Collected data entries
****
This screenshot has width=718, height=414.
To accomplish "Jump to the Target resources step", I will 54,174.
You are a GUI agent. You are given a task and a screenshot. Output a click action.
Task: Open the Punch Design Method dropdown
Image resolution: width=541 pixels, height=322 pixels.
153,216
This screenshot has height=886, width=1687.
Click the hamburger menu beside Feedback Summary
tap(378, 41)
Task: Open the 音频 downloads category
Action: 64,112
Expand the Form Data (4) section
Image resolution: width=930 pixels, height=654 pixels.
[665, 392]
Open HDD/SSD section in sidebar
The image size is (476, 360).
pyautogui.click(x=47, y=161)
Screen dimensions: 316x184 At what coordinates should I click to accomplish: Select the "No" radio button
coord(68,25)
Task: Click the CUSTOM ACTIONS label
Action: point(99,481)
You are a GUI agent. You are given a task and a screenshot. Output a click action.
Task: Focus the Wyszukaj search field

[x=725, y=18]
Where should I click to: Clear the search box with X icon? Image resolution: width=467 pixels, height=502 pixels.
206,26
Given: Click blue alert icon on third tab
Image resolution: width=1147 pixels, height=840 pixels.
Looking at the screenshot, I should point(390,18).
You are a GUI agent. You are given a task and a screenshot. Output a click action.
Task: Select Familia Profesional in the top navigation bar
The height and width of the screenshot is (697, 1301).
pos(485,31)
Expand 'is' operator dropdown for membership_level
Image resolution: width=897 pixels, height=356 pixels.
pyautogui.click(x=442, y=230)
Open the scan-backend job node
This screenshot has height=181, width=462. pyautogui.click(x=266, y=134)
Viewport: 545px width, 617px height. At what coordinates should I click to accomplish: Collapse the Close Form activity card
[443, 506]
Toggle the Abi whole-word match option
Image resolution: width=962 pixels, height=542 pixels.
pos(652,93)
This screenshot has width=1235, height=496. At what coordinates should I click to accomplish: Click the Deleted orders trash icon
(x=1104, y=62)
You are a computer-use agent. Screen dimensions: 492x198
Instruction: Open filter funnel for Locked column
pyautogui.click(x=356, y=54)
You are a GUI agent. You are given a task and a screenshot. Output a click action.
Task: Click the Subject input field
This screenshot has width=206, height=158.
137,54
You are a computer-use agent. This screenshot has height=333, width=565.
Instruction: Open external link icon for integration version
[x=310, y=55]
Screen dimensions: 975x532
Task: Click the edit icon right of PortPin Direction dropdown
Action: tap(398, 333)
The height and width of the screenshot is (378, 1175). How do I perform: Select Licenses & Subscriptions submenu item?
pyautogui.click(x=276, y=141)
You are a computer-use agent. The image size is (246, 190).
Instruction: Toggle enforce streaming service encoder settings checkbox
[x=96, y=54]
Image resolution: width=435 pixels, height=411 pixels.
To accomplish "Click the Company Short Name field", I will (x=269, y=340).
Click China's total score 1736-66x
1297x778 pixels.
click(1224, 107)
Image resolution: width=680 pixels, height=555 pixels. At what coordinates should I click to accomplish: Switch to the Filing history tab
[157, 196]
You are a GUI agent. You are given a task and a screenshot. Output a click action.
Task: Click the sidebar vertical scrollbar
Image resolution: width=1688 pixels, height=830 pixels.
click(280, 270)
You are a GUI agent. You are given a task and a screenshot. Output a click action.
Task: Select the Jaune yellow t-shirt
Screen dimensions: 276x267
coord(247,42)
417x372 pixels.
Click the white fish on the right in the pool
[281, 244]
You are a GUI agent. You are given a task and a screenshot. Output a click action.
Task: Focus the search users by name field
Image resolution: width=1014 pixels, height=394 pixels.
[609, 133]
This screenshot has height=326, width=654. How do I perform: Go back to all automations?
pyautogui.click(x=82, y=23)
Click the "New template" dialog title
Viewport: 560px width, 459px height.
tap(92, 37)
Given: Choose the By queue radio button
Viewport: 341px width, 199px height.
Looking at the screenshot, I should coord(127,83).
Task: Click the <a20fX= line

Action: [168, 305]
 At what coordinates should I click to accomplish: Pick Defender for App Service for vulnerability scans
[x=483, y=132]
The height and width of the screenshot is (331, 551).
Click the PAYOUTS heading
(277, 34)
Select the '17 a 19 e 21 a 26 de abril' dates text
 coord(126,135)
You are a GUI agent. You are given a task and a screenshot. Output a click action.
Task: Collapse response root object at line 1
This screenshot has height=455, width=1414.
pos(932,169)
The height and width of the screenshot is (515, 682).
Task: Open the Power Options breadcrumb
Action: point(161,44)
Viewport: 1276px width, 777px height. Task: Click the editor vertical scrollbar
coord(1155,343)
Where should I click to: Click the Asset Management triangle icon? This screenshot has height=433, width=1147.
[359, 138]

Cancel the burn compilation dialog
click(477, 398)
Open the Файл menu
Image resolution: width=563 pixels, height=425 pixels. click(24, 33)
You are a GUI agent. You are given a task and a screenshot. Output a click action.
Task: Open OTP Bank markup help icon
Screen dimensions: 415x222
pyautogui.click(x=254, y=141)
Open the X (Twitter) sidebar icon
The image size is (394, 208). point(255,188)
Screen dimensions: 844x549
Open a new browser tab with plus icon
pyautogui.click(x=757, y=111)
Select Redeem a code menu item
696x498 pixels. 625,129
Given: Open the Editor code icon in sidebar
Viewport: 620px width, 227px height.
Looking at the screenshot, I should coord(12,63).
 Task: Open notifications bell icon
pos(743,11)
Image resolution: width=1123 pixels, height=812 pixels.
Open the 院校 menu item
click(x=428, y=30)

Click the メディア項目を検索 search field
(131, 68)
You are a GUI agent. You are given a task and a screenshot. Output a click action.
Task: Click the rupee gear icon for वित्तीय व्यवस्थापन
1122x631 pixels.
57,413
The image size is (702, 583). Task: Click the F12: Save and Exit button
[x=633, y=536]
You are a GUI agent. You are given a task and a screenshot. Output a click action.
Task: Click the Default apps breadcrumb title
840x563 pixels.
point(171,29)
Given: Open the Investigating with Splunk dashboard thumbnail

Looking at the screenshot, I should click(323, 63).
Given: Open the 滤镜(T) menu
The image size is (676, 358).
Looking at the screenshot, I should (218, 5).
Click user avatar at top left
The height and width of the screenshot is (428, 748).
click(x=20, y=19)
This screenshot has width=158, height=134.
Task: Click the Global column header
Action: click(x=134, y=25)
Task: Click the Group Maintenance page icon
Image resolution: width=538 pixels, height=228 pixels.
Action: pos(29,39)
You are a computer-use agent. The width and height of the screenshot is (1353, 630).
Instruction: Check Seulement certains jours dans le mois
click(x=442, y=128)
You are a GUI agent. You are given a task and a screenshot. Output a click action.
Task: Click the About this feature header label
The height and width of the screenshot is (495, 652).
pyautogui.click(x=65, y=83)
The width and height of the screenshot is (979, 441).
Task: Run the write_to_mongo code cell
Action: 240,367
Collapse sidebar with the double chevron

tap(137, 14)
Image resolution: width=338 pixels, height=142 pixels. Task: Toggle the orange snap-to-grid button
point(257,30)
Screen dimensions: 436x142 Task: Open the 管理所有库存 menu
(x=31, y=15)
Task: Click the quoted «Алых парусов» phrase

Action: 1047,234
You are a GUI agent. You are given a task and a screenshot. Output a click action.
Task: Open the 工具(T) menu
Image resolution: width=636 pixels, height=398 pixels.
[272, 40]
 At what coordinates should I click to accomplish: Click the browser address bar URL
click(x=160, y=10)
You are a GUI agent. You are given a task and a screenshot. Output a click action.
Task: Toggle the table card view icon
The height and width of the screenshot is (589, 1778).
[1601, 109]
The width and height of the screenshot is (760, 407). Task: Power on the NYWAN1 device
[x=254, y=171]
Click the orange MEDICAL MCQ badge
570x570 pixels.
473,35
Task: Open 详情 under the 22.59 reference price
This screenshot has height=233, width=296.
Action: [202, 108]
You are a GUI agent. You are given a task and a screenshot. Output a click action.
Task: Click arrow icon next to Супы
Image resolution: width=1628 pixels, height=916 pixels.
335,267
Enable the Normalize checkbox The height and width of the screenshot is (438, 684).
****
> [What you need to do] Before answering, count every line of the data that holds the word "computer"; the reply is that number only.

> [Solution to this problem] 4